4.  To satisfy the panic-stricken need for drivable corn, food crops are diverted into fuel production.

5.  The cost of staples rises substantially around the world.

5.  In 2008, food riots break out, including riots in Egypt.

Bookworm Room links to this Business and Media Institute article on ethanol production, rising food prices and riots. Even Al Gore has acknowledged the problems the ethanol campaign has caused.

Whatever the intial cause of the rioting – hunger, a desire for greater freedom, perceived alliance of some leaders with the West, trouble-making by Mossad (wait for it) – radical islamists are using the widespread dissatisfaction to grow their own powerbases.

In Jordan, for example, protests are being organised by the Islamic Action Front, the only real opposition party in Jordan, and the political wing of the Islamic Brotherhood.

The same is true in Egypt, where the Muslim Brotherhood are supporting Mohamed ElBaradei.
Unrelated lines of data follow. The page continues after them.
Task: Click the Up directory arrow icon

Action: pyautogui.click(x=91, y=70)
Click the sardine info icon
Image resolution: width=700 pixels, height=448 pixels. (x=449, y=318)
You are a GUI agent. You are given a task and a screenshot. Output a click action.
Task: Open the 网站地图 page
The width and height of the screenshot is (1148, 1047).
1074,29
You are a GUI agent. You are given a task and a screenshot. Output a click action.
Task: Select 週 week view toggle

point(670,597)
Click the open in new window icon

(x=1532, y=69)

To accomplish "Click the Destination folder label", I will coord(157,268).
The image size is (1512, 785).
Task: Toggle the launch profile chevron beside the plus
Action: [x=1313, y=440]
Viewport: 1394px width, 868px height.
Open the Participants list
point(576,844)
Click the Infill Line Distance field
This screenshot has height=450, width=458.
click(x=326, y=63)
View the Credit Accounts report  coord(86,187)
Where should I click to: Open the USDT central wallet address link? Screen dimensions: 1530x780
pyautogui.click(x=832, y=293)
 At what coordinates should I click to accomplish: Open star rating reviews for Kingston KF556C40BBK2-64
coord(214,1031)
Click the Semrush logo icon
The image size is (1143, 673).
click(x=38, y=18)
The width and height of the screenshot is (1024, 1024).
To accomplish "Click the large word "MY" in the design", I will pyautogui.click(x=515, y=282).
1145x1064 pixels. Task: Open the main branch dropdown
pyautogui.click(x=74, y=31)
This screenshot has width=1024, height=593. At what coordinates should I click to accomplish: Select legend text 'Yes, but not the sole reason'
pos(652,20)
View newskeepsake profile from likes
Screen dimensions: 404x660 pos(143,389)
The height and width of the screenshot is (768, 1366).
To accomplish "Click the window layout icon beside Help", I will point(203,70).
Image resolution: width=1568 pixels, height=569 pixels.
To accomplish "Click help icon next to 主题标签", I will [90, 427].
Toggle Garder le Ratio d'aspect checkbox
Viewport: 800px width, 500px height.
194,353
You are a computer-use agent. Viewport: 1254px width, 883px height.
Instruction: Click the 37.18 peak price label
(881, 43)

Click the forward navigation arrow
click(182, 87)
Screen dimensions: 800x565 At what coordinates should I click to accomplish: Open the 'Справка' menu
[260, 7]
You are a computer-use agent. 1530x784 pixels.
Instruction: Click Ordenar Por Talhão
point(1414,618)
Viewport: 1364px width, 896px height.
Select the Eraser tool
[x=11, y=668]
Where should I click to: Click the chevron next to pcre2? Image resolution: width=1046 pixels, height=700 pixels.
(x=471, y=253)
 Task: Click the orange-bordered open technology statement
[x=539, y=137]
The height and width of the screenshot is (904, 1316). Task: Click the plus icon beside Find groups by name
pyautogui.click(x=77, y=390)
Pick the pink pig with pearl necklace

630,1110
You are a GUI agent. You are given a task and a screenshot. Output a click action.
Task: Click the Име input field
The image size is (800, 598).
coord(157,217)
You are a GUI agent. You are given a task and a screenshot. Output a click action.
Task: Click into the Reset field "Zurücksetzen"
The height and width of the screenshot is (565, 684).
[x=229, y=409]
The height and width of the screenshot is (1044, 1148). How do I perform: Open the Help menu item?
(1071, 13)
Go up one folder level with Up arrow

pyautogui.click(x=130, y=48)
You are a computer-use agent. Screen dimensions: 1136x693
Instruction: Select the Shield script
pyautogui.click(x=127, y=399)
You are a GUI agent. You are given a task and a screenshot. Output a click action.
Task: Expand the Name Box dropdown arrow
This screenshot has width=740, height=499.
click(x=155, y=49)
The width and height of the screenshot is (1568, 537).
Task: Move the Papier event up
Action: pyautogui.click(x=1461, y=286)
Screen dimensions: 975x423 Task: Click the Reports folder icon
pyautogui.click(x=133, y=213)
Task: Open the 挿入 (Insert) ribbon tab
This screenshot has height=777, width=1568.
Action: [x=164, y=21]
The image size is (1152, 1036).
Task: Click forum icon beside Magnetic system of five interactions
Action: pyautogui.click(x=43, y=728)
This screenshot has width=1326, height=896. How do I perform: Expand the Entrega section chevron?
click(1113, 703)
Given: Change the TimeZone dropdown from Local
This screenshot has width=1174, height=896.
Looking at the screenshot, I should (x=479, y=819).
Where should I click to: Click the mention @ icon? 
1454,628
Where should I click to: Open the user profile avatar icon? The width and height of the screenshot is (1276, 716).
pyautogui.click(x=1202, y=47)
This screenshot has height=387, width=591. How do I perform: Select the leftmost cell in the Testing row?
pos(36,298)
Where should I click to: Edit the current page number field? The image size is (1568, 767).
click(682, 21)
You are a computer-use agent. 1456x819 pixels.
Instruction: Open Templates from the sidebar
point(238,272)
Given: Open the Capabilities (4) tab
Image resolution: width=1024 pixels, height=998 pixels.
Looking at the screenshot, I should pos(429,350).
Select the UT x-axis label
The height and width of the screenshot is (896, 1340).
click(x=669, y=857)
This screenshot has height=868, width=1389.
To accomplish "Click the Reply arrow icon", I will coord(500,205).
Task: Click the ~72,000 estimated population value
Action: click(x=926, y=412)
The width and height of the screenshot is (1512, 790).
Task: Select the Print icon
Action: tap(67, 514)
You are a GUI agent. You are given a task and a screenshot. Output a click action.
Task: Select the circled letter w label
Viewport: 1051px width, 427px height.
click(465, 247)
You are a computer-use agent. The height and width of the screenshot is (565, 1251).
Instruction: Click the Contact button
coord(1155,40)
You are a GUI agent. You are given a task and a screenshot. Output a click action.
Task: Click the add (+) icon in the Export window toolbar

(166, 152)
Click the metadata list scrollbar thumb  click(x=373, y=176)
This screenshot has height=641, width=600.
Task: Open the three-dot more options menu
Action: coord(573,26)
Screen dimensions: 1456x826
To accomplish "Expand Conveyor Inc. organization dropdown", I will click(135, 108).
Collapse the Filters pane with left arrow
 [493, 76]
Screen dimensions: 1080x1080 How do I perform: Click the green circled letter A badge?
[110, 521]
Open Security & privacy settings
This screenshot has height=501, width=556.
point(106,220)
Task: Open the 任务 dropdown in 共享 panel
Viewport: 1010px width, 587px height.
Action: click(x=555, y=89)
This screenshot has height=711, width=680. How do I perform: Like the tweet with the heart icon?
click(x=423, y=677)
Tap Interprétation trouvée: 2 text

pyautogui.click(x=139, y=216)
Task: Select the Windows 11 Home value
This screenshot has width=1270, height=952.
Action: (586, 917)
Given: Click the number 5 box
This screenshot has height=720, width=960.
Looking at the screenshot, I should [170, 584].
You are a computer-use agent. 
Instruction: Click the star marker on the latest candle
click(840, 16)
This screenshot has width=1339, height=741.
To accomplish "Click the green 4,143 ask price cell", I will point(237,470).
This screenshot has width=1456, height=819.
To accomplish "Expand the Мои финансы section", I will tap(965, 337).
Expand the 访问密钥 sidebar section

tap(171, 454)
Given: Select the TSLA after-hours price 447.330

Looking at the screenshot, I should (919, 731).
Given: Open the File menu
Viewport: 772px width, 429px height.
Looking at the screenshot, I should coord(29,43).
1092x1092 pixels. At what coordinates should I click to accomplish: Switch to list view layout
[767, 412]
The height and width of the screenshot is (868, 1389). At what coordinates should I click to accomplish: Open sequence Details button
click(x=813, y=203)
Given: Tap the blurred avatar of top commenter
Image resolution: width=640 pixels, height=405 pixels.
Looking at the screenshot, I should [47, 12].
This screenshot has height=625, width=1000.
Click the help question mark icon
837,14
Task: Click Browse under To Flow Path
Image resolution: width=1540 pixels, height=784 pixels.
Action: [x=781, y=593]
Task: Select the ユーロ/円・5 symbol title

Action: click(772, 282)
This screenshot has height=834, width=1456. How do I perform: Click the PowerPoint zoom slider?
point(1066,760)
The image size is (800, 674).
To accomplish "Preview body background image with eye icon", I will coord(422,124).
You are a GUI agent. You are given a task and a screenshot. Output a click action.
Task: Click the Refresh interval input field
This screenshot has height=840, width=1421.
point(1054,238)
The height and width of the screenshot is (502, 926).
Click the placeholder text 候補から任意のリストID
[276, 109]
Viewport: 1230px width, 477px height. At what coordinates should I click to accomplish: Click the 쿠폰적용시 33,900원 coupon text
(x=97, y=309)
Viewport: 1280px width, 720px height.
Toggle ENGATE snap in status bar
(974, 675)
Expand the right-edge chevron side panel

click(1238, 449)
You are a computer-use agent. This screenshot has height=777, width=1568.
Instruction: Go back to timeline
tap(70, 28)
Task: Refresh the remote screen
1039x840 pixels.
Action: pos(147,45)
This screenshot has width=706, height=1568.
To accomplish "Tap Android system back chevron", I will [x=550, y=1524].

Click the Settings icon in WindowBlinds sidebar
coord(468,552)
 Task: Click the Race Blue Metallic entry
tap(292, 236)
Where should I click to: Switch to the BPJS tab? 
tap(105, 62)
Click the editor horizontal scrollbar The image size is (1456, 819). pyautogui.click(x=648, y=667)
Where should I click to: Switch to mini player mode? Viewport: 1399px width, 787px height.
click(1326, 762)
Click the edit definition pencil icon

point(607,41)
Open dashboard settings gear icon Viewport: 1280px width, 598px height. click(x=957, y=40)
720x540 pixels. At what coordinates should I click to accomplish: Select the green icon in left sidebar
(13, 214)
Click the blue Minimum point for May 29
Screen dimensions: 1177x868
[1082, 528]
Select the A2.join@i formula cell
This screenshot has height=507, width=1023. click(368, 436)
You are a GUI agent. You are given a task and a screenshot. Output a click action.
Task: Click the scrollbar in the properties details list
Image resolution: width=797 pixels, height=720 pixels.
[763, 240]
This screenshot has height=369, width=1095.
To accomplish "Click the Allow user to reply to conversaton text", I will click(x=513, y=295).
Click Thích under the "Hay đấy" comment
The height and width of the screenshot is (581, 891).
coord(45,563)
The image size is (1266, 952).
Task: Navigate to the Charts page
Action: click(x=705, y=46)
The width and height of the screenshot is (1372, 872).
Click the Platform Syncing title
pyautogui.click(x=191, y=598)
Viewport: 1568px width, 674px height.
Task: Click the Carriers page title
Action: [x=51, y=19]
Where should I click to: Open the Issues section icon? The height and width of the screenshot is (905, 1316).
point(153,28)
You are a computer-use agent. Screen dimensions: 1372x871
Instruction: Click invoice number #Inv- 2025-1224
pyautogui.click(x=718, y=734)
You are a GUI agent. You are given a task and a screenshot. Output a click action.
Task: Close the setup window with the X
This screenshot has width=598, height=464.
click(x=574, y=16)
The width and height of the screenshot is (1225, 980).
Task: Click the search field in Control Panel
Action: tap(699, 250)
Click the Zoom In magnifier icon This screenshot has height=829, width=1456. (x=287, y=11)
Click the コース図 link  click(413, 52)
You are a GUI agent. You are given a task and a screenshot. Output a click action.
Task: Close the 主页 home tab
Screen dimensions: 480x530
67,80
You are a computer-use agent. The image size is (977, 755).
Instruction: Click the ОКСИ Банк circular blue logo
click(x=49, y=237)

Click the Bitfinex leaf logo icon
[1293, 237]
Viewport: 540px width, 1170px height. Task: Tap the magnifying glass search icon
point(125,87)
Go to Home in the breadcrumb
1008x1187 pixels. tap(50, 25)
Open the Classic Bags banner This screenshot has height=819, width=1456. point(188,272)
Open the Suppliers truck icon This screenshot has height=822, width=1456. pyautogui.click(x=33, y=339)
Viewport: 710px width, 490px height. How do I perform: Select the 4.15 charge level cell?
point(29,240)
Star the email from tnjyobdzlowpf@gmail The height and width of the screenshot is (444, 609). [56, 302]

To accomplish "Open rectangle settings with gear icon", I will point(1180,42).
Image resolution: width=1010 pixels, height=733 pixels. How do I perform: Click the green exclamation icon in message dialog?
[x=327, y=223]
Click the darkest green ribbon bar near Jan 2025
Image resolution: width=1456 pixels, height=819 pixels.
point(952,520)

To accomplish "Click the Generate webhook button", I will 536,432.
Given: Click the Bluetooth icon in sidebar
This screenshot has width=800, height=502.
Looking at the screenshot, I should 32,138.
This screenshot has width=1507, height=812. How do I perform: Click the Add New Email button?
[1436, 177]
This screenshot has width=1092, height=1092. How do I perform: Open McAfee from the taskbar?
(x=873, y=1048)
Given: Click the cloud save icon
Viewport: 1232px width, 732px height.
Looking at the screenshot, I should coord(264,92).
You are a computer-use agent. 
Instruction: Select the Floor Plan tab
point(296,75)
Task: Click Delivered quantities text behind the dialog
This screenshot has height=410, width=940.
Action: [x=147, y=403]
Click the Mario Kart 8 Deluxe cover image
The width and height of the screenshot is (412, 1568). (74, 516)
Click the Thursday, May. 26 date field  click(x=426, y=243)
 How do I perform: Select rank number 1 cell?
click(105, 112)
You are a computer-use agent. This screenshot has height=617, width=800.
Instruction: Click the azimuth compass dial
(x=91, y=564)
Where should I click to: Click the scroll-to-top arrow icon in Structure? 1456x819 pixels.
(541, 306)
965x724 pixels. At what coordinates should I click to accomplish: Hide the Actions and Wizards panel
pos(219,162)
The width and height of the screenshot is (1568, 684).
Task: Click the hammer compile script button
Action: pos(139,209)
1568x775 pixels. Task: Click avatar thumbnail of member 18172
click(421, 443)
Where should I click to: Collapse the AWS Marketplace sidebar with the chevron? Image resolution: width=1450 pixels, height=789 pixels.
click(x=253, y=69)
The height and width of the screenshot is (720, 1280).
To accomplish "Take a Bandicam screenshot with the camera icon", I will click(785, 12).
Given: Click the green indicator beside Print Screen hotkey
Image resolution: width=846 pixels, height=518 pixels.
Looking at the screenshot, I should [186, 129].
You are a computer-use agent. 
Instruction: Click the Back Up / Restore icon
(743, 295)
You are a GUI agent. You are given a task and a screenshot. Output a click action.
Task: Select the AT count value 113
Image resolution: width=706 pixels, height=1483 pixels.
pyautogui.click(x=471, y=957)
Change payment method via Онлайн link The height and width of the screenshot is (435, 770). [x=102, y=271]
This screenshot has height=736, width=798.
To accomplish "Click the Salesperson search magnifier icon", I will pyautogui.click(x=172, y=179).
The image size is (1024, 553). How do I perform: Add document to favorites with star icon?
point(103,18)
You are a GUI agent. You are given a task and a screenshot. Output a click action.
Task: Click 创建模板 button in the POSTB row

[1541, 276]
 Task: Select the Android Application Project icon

Mr ElBaradei is not a liberal, or even a moderate, despite his history of involvement in Western organisations.

These are not pro-democracy protests. The Muslim Brotherhood is not a democratic organisation. It regards democracy as contrary to the Koran, and the practice of sharia.

I hope I am wrong about this, but I see nothing hopeful for the West, or democracy, or North Africa or the Middle East, in the current political unrest in the Arab world. It could very well be the beginning of a widespread political implementation of sharia and radical Islam.